# Dataset excerpts
++++++++++
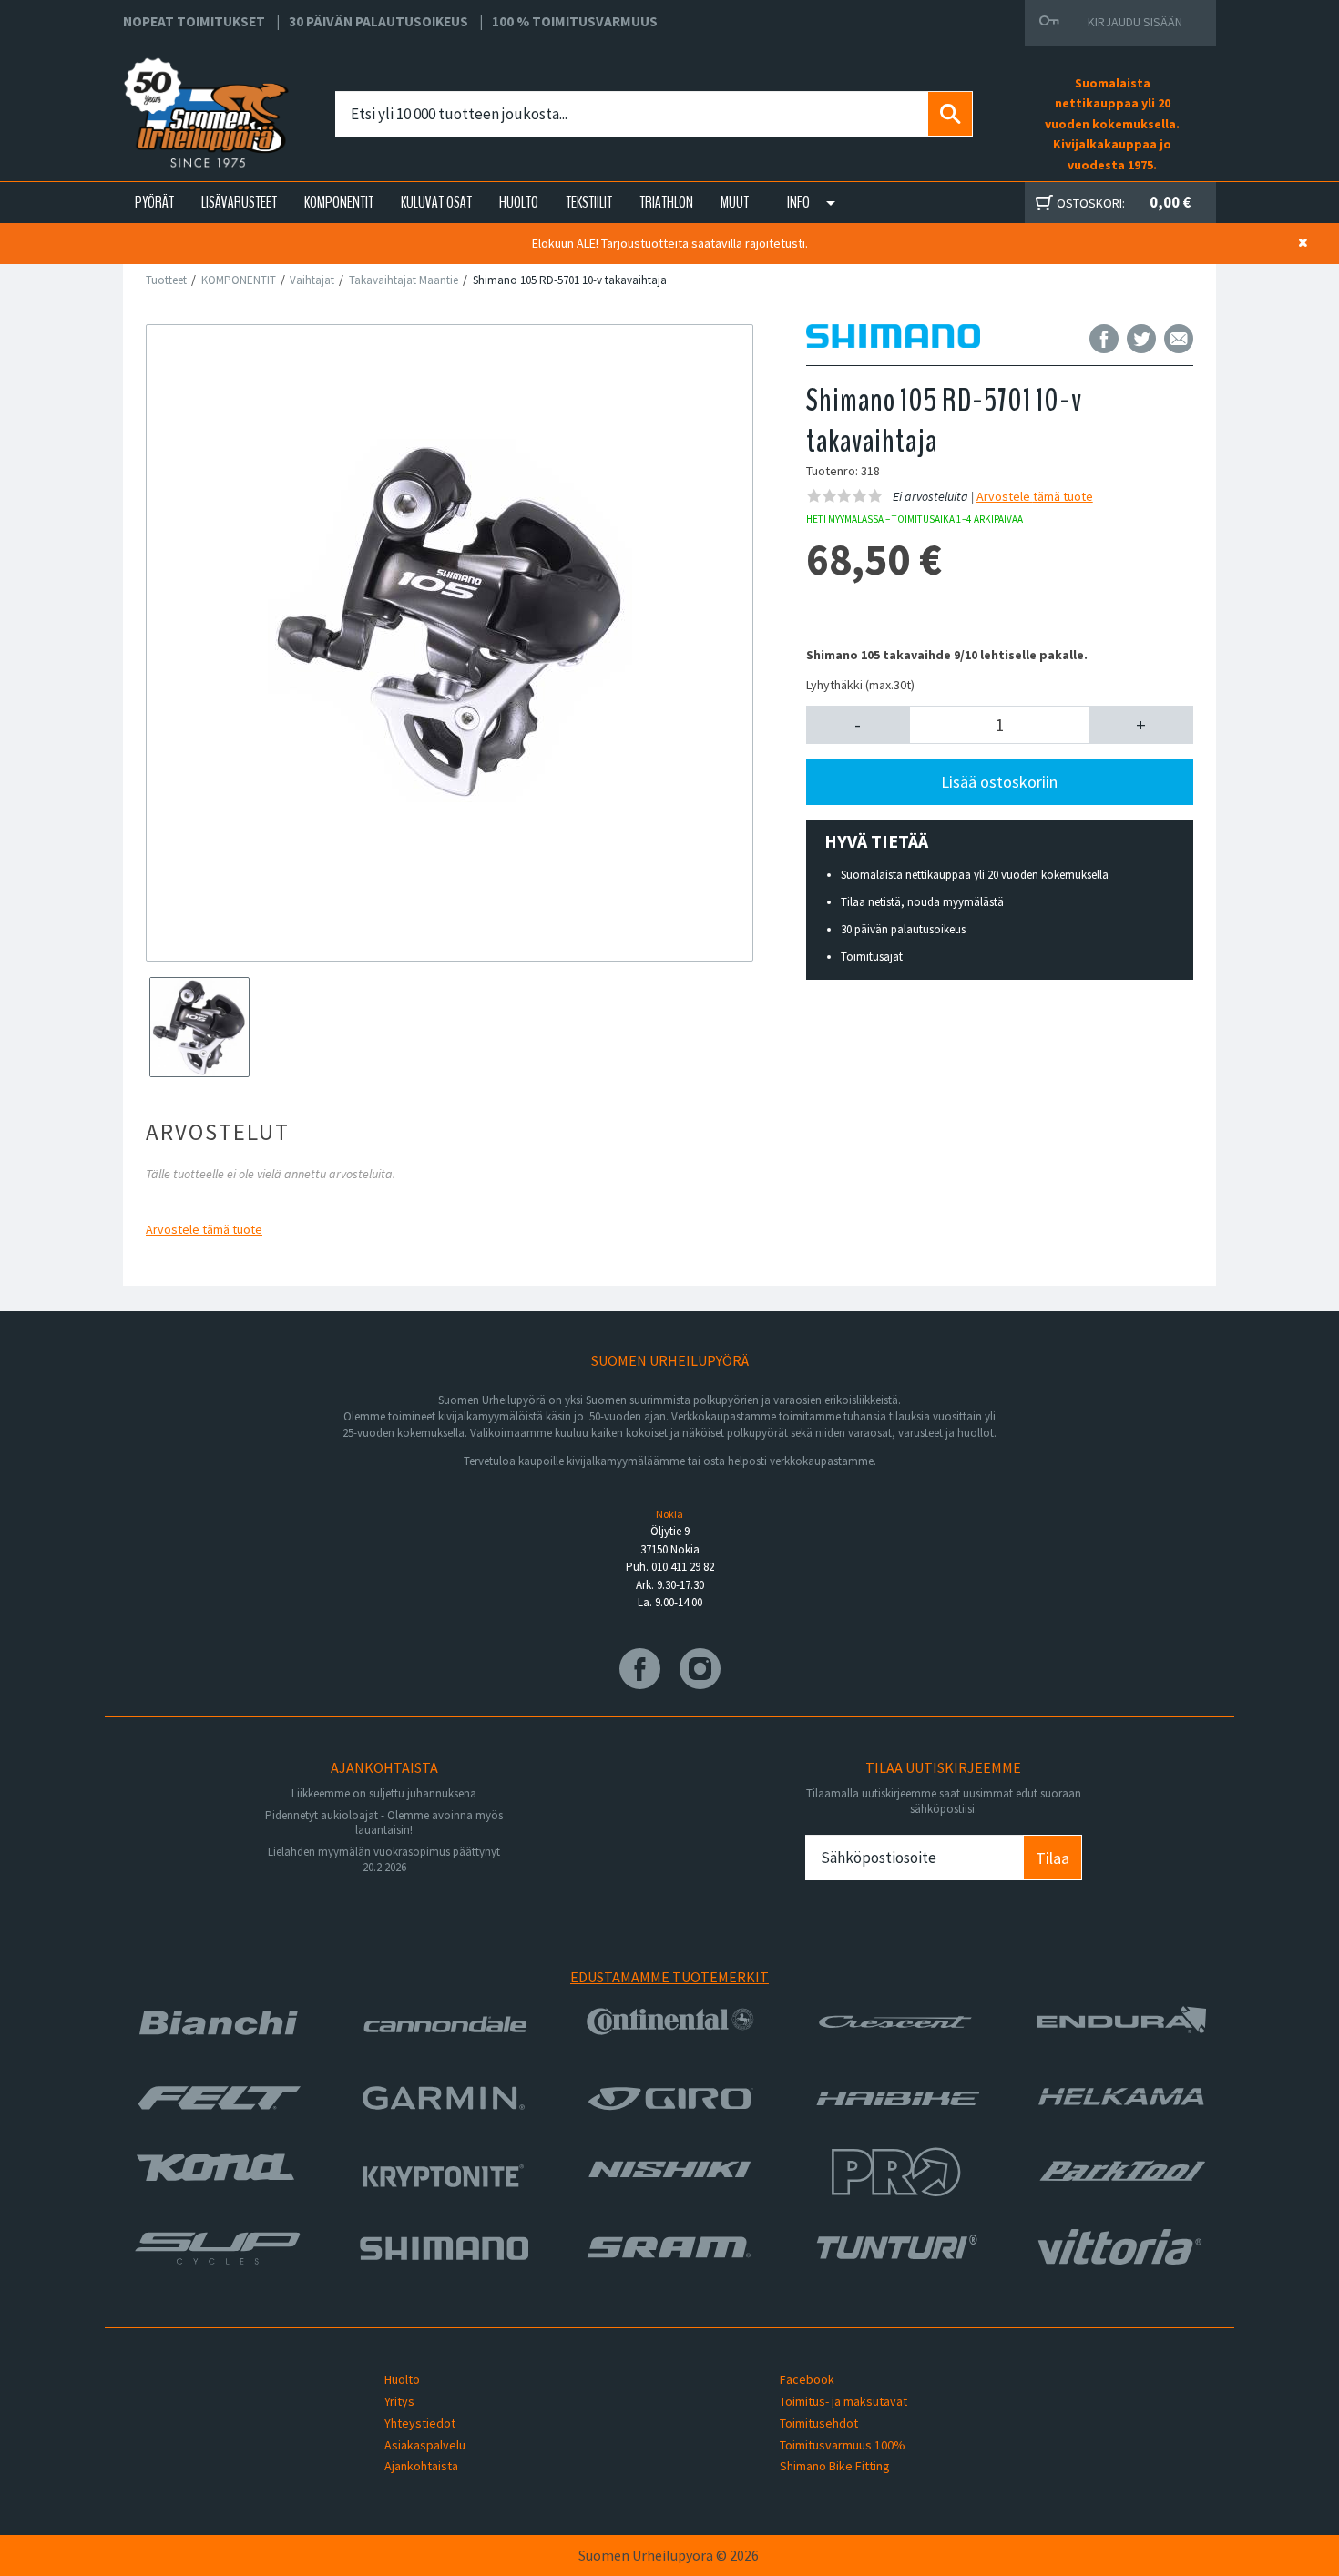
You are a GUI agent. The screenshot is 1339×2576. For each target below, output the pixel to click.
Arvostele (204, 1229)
++++++++++
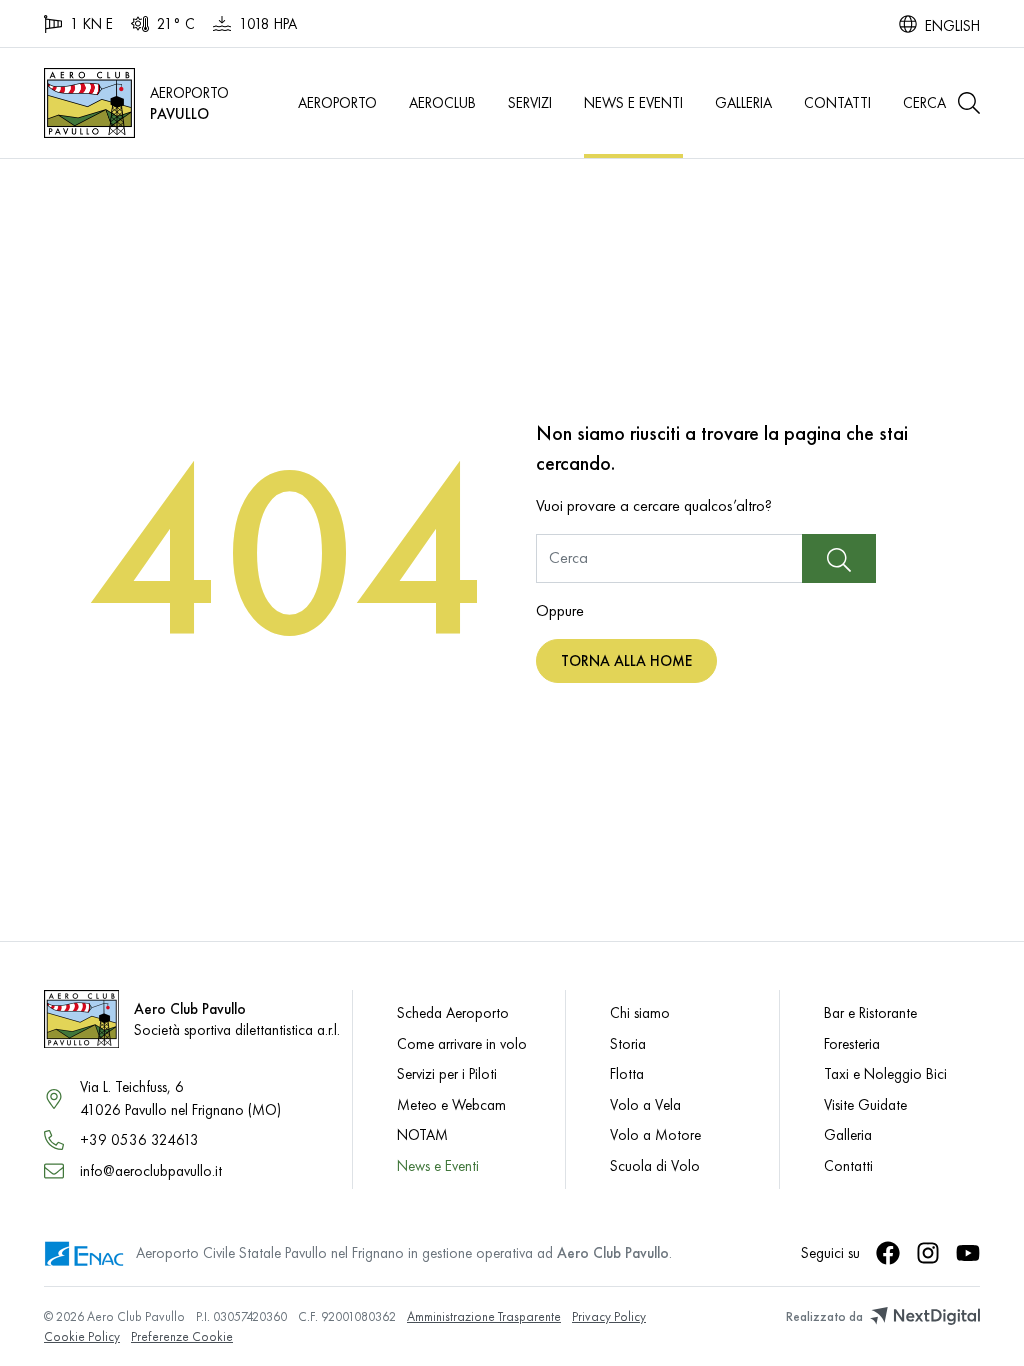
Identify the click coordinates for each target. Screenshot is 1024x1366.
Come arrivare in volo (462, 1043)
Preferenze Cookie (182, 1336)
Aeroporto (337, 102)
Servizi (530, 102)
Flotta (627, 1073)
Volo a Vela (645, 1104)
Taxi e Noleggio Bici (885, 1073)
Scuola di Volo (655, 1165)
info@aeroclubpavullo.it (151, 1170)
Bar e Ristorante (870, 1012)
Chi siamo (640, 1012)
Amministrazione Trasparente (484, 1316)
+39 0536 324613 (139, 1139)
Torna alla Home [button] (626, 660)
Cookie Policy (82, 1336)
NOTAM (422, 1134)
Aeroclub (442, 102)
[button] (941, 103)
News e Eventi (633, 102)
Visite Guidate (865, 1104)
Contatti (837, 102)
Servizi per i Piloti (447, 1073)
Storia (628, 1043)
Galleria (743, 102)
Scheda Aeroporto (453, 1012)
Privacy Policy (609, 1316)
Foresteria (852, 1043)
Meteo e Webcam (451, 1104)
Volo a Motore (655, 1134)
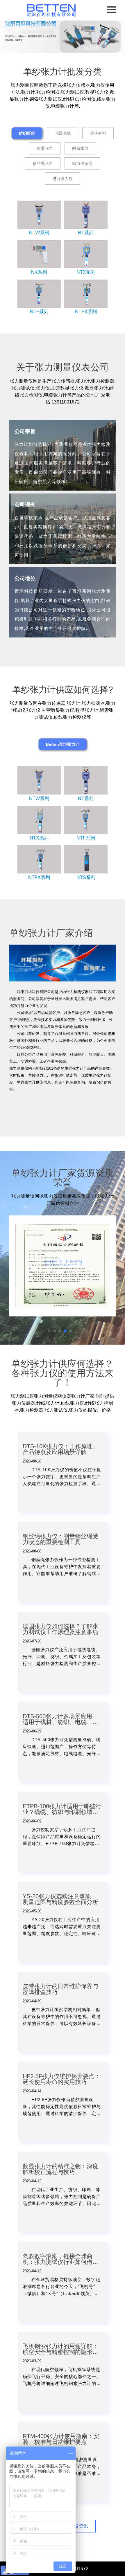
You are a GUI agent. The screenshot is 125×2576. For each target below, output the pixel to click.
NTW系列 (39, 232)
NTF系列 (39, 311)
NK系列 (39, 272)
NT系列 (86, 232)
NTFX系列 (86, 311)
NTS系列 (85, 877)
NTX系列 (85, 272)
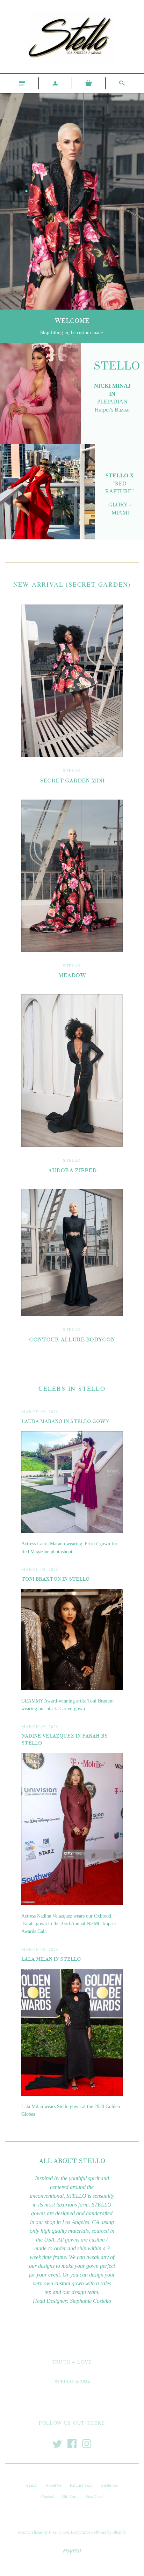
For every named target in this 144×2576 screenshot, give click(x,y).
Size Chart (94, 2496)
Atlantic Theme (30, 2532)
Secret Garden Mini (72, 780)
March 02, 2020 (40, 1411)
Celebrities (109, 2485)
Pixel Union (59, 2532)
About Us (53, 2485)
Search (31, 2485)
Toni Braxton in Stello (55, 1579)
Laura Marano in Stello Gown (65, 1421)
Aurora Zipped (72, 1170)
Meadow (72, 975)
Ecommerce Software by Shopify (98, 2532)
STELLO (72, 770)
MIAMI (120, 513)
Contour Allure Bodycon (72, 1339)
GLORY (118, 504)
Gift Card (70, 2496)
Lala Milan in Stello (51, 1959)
++++++++++
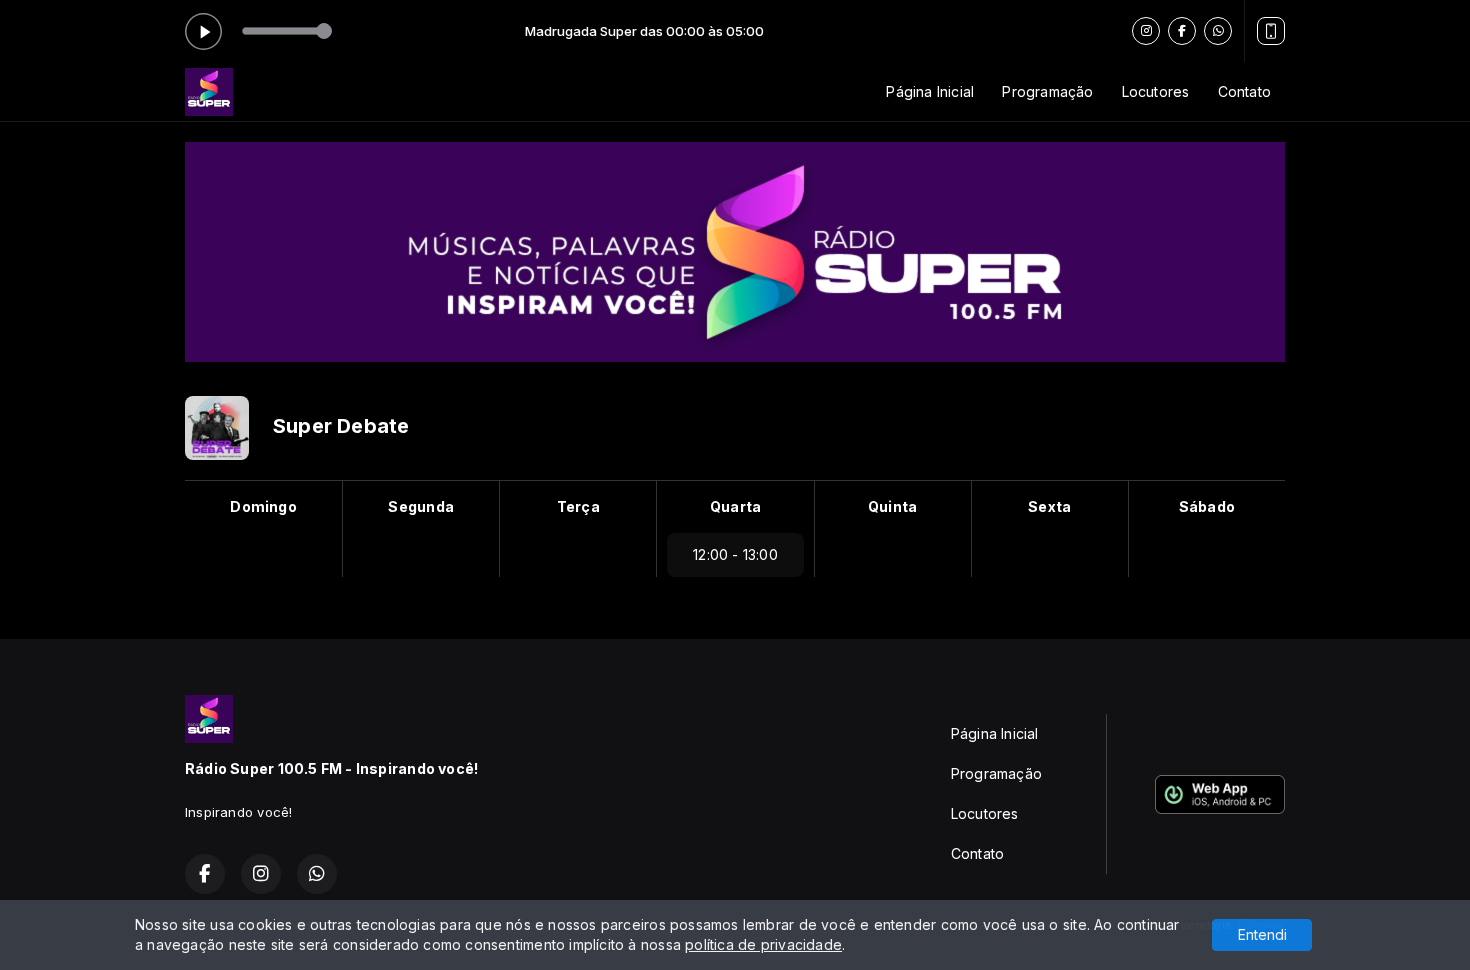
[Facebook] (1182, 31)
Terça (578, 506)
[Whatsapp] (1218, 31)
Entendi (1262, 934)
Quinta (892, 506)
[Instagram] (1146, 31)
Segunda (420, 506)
++++++++++
# Task instructions
Beginning at the line with "Chi siamo (640, 1012)" and ending at the line with "Storia (628, 1043)", reproduce each line of the data above exactly, and add no other lines.

# Reply
Chi siamo (640, 1012)
Amministrazione Trasparente (484, 1316)
+39 0536 324613 (139, 1139)
Torna alla Home [button] (626, 660)
Cookie Policy (82, 1336)
NOTAM (422, 1134)
Aeroclub (442, 102)
[button] (941, 103)
News e Eventi (633, 102)
Visite Guidate (865, 1104)
Contatti (837, 102)
Servizi per i Piloti (447, 1073)
Storia (628, 1043)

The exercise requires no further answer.